• **Written problem**
Put the records from the line with "You are a computer-use" to the line with "This screenshot has width=678, height=509.", both included, into a JSON list of strings. Use one string per line, skip blank lines, and leave the pictures out.

• **Supplied material**
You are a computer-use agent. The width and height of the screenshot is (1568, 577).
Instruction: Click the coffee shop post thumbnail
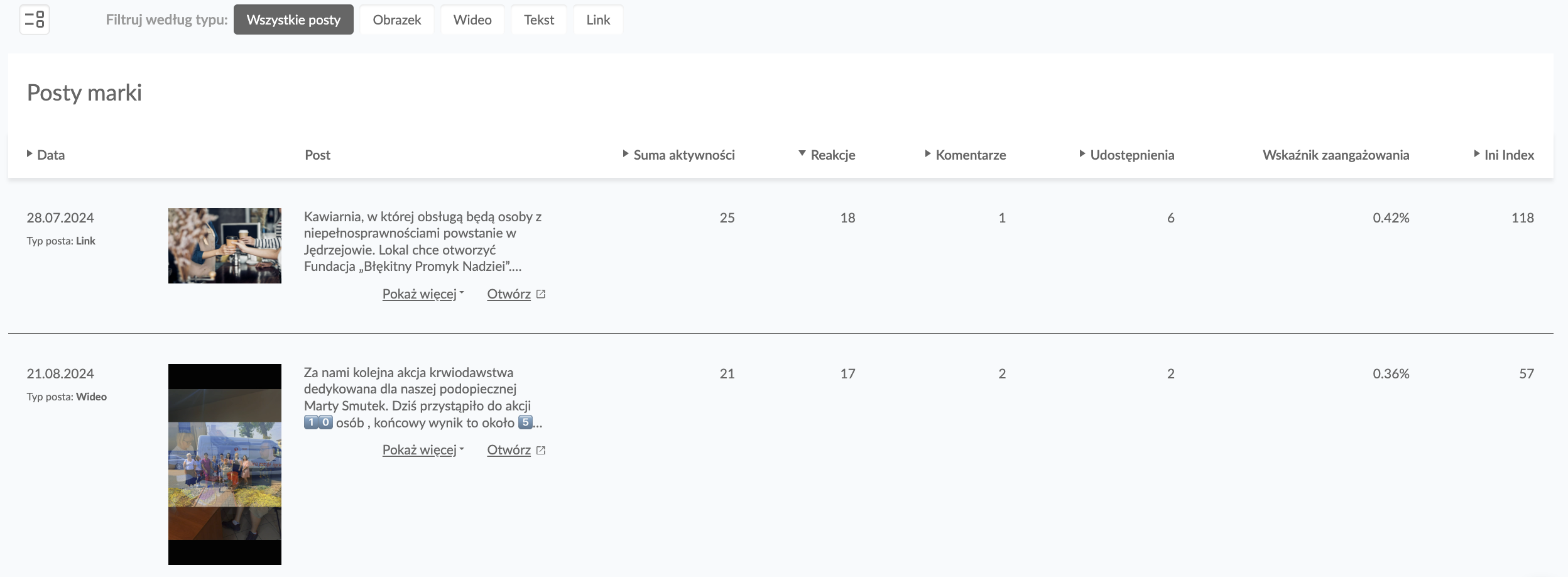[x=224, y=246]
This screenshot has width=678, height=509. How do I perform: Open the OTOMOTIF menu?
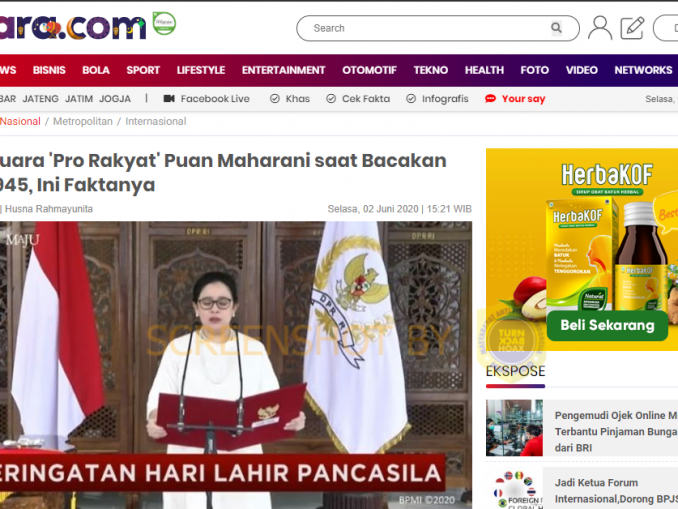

...

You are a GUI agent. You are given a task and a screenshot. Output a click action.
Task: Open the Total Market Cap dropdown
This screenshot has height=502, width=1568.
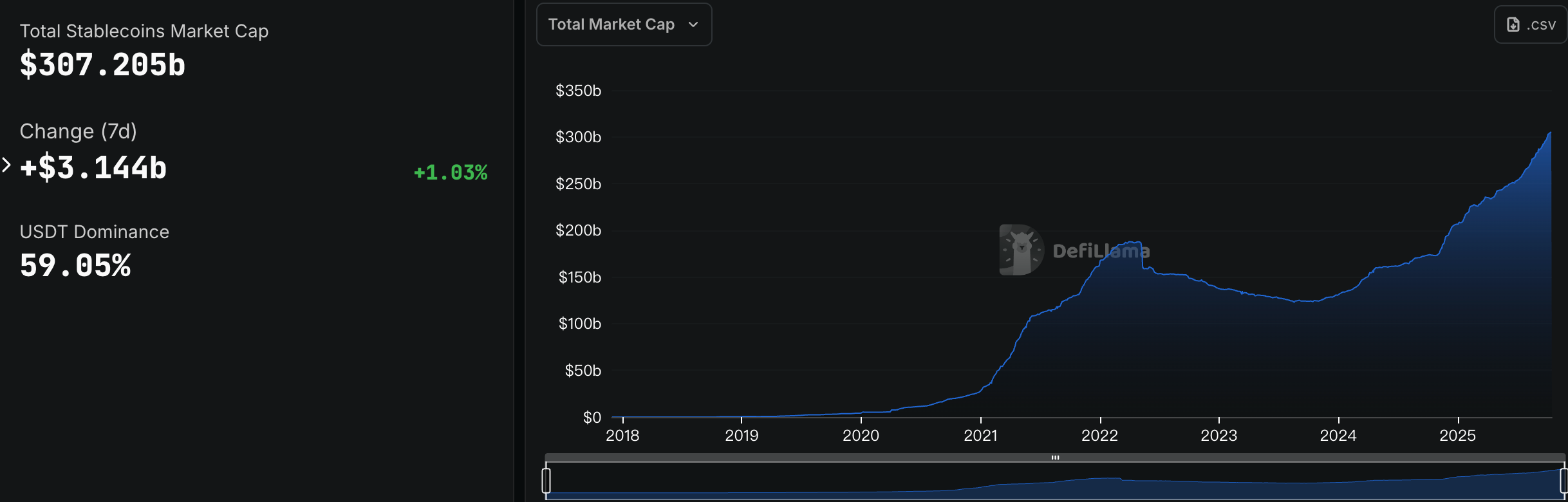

==

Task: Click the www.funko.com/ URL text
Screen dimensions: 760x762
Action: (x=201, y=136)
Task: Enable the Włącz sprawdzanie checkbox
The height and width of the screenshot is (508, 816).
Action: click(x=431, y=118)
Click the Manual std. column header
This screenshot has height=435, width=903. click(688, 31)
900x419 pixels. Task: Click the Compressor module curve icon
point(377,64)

• **Written answer**
[
  "You are a computer-use agent. The width and height of the screenshot is (1568, 577).",
  "Instruction: Click the coffee shop post thumbnail",
  "[x=224, y=246]",
  "This screenshot has width=678, height=509. How do I perform: Open the OTOMOTIF menu?"
]